Record list:
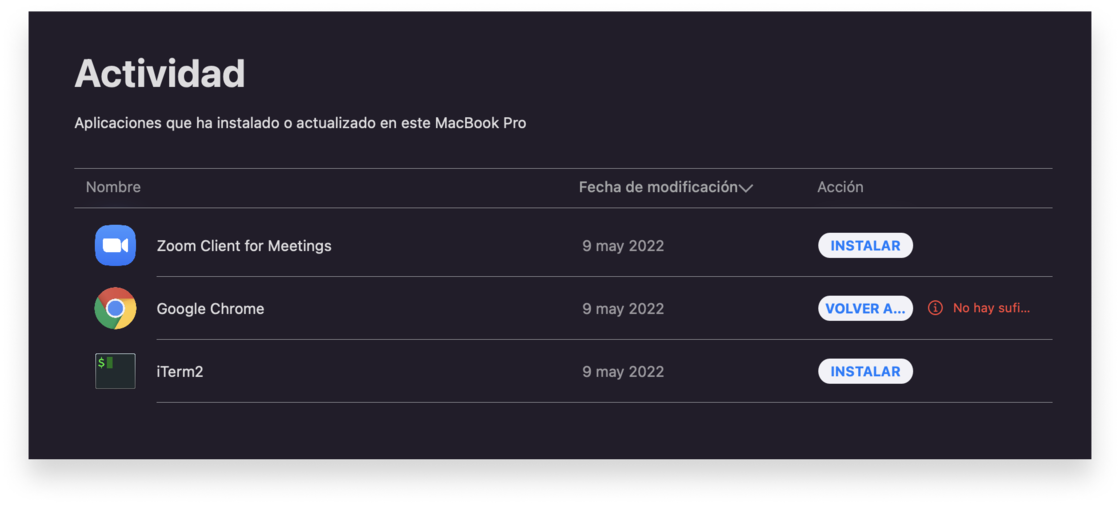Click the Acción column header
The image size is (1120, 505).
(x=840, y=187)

...

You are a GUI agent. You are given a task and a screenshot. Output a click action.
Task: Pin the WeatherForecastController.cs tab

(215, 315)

What you should do:
Please quote the material verbatim, starting at the line containing "Click the Acción column header" and ending with the line containing "(x=840, y=187)". Leave out the pictures.

Output:
Click the Acción column header
The image size is (1120, 505).
(x=840, y=187)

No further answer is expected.